Polémica en Brasil por obligatoriedad de usar vacuna china

Foto: EFE

Este domingo 1 de noviembre, y bajo unas frías temperaturas, cientos de manifestantes que se identificaron con el presidente de Brasil Jair Bolsonaro, tomaron las calles de Sao Paulo para protestar contra la medida del gobernador de la entidad que impone la obligatoriedad de ponerse una vacuna china contra el Coronavirus.

Luciendo banderas de Brasil, los manifestantes se dieron cita frente al Museo de Arte Moderno de la ciudad, ubicado sobre la icónica Avenida Paulista, tradicional punto de encuentro para las protestas en Sao Paulo.

Sao Paulo es el estado brasileño más afectado por la pandemia, con cerca de 40.000 muertos y más de 1millón 100 mil contagios.

Con miras a frenar la propagación del virus, el gobernador Joao Doria, principal rival político de Bolsonaro para las elecciones de 2022, adquirirá 46 millones de dosis de la vacuna contra el coronavirus conocida como “Coronavac”, del laboratorio chino Sinovac, y pretende aplicarla a la población a partir del 15 de diciembre.

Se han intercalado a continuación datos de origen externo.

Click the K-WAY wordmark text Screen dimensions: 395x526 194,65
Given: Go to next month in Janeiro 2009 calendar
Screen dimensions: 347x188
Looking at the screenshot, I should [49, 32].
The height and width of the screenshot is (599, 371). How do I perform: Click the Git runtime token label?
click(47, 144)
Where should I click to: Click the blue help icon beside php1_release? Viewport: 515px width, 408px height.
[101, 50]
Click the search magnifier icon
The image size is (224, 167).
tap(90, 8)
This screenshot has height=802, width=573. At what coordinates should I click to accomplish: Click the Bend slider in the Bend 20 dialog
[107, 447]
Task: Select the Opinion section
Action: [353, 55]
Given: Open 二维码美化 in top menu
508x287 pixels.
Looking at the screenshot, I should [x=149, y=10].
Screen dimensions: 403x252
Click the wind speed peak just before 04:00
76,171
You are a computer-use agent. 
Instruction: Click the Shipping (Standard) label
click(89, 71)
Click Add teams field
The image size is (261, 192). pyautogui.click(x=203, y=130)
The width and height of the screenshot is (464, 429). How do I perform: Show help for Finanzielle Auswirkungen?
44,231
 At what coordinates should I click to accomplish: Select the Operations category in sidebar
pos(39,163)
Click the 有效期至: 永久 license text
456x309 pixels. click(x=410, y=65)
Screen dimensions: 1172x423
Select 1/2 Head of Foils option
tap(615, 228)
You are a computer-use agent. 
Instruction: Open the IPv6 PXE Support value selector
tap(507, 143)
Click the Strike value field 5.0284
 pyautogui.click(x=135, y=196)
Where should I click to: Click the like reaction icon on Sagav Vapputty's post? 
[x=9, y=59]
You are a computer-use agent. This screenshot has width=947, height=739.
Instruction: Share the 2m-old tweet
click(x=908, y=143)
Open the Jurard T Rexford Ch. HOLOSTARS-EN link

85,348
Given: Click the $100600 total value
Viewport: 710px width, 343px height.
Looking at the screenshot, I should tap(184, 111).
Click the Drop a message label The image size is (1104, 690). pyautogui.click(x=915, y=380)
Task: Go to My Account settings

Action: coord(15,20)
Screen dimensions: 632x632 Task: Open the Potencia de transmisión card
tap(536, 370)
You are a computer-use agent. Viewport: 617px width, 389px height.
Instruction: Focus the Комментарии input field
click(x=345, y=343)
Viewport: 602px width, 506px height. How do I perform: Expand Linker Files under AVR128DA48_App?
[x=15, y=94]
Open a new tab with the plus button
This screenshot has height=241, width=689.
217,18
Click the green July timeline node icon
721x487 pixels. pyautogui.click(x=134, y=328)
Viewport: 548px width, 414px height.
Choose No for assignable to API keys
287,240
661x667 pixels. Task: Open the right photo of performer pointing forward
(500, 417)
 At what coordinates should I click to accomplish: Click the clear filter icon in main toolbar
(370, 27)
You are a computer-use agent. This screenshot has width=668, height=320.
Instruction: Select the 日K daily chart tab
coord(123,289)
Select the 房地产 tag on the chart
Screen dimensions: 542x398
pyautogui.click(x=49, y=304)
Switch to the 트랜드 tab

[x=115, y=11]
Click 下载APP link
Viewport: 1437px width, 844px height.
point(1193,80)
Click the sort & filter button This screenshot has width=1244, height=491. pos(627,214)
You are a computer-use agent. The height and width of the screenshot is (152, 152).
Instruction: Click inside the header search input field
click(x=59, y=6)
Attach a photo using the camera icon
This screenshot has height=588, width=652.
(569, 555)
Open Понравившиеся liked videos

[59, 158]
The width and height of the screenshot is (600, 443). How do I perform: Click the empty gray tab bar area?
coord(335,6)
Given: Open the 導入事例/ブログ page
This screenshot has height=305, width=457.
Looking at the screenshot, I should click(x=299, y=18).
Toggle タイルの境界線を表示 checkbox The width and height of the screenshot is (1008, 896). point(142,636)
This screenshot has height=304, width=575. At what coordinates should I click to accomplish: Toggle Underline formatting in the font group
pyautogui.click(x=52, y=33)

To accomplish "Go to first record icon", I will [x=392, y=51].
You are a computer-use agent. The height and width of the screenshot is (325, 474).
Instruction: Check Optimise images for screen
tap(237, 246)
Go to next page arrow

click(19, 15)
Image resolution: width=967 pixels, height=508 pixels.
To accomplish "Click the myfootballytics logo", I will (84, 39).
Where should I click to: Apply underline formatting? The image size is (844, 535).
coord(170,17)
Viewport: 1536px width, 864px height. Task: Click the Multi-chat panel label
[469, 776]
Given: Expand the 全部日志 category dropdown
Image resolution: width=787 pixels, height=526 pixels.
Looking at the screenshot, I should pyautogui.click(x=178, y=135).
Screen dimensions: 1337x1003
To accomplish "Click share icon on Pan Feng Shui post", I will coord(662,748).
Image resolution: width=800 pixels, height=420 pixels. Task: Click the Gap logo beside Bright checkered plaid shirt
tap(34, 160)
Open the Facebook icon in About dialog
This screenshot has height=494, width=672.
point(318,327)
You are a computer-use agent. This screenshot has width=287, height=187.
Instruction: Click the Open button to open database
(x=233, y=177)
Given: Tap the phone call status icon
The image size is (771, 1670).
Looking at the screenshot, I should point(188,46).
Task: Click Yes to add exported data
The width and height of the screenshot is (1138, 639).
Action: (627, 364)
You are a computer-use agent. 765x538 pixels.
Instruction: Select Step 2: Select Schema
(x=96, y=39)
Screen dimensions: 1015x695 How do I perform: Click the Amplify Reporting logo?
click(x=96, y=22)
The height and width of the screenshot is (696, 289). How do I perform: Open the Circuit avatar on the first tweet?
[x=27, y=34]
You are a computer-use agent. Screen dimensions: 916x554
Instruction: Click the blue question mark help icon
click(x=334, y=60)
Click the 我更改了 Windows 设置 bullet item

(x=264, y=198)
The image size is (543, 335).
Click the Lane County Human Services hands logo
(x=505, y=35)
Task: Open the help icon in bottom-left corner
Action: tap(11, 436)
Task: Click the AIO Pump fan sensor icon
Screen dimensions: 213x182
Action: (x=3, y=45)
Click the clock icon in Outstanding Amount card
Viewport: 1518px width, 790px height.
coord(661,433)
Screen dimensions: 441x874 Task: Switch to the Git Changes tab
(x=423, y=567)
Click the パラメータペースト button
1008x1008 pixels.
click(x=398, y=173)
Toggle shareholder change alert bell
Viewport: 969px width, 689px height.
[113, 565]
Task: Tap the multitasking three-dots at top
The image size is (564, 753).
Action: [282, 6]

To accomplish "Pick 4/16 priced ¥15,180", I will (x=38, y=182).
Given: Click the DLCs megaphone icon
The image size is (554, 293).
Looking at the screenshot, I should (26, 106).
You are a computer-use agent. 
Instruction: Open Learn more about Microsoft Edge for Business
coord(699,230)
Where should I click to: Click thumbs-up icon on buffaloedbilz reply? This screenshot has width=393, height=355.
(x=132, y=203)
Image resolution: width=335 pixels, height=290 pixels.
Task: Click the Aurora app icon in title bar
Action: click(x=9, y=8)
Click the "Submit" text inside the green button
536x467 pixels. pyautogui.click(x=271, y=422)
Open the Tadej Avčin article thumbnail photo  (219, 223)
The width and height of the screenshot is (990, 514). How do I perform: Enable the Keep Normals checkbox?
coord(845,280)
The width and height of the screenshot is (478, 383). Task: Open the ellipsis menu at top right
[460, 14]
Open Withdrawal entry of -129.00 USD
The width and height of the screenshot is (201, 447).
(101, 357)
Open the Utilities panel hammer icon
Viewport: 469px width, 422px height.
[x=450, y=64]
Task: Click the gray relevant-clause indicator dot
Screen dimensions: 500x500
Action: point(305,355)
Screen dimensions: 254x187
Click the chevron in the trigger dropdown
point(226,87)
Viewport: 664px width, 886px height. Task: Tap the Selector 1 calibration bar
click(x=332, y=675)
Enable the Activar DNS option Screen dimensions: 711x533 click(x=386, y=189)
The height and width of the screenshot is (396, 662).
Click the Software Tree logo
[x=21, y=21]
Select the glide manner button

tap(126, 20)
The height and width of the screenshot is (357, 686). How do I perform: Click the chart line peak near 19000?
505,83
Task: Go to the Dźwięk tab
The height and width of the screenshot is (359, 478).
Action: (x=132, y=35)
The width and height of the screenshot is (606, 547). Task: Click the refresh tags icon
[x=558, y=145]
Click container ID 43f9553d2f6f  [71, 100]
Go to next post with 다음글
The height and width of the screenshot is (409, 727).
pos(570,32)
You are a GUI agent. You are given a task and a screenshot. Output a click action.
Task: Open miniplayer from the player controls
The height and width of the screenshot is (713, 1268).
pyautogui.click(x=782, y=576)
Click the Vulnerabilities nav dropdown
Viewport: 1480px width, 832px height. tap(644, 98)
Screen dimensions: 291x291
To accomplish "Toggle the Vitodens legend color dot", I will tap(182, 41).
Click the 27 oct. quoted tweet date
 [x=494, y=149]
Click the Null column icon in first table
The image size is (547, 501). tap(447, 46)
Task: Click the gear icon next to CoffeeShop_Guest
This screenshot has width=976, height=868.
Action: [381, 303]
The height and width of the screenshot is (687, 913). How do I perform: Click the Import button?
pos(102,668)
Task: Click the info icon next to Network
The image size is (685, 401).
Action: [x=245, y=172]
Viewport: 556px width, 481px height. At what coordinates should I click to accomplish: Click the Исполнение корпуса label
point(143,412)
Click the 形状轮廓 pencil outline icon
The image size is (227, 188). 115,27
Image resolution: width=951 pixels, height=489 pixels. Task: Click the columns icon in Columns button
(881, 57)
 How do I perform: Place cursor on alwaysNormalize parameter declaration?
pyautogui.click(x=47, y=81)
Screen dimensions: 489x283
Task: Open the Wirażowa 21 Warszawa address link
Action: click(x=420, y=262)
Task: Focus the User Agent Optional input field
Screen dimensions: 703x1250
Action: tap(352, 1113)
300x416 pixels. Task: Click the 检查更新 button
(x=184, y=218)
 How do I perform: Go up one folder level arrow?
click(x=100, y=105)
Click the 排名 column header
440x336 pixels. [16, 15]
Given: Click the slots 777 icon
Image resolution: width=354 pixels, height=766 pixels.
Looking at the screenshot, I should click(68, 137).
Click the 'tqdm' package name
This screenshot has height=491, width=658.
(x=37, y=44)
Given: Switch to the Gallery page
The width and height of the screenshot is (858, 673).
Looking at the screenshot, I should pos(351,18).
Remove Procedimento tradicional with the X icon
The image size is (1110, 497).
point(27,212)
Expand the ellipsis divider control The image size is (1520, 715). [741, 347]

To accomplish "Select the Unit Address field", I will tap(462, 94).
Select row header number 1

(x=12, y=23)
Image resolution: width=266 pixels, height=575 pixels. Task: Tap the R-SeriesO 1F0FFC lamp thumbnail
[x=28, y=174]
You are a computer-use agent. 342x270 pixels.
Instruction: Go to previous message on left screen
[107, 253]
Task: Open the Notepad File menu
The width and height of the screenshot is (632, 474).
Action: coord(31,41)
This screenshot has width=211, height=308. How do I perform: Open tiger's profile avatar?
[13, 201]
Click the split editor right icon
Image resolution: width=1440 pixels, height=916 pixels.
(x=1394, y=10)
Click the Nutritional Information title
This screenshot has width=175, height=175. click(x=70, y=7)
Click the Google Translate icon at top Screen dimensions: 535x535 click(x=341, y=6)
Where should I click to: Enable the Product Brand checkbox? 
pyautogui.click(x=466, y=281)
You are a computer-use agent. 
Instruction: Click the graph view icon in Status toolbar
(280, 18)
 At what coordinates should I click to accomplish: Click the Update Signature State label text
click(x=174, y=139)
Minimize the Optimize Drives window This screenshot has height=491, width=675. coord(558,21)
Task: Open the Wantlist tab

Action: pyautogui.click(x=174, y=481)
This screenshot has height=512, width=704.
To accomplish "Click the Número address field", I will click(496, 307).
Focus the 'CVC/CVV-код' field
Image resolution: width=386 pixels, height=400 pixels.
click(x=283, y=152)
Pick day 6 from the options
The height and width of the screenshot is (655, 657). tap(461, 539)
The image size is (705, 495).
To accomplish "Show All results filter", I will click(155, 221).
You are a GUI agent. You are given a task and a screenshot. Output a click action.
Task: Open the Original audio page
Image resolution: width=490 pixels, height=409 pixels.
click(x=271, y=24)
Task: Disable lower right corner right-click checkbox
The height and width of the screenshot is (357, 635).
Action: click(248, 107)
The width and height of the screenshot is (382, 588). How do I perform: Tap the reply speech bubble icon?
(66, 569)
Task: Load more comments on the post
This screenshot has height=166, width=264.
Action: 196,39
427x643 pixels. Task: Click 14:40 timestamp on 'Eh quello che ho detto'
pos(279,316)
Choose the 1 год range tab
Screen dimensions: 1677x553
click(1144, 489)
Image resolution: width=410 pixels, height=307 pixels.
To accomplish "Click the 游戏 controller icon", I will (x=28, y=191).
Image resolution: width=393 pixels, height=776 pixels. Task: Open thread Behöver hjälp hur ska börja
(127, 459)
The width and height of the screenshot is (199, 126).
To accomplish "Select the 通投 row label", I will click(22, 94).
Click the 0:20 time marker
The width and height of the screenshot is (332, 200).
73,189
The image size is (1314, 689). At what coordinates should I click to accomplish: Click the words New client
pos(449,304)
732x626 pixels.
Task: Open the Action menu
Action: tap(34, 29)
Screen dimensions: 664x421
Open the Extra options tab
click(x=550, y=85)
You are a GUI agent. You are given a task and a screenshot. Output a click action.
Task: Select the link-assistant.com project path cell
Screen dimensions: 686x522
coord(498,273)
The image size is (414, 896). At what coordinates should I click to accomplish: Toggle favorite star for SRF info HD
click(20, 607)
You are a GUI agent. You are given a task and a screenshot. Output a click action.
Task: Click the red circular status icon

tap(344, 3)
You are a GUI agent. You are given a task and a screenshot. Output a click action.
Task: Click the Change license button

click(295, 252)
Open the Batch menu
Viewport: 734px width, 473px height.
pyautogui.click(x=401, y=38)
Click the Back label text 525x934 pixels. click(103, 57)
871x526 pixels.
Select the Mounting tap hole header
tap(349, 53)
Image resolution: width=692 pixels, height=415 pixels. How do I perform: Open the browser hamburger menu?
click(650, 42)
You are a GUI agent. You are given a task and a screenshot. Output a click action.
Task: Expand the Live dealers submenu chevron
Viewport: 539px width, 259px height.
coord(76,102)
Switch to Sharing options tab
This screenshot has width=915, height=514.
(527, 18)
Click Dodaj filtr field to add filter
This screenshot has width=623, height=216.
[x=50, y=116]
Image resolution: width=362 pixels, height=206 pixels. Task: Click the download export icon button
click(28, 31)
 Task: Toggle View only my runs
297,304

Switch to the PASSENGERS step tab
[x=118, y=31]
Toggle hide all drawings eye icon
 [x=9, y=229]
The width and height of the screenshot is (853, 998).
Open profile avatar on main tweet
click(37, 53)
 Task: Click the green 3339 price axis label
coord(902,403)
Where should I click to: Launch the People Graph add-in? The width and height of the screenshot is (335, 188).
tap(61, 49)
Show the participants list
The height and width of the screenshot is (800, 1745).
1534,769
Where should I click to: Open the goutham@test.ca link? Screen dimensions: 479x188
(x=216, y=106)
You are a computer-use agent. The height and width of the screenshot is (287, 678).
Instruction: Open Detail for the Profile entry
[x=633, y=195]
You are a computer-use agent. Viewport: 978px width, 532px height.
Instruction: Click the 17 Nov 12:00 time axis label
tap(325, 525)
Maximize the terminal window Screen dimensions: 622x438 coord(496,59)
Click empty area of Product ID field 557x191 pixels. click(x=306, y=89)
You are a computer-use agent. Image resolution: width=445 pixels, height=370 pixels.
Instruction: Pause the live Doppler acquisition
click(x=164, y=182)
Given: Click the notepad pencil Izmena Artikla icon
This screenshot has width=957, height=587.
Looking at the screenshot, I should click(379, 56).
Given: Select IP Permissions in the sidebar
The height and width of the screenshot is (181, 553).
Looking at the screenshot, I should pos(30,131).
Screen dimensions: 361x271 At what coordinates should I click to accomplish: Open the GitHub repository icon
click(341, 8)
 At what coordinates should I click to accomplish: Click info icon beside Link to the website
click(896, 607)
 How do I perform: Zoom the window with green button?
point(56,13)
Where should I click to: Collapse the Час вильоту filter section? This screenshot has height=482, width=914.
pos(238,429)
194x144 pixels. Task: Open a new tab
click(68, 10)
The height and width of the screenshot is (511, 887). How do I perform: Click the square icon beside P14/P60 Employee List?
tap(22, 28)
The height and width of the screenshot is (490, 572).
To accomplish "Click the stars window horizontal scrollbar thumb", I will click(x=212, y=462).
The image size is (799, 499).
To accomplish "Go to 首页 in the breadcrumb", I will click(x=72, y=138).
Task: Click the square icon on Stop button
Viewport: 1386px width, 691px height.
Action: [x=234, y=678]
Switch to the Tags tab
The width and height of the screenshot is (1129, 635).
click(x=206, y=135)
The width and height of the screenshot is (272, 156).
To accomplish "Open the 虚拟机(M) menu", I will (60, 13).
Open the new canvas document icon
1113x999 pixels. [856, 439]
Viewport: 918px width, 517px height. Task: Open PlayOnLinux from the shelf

El mandatario brasileño ha dicho que hasta que no se compruebe la efectividad de la «vacina» china no dará el visto bueno para su compra.

Por su parte, Doria ha aclarado que si la vacuna contra el coronavirus es aprobada para su uso en Brasil por el Ministerio de Salud, será obligatoria su aplicación en todo el estado de Sao Paulo.

Críticos de la posición de Bolsonaro señalan que la oposición del gobernante obedece a que ya se comprometió con 100 millones de dosis de la vacuna de Oxford, de la que aún no se ha comprobado si sirve como antídoto.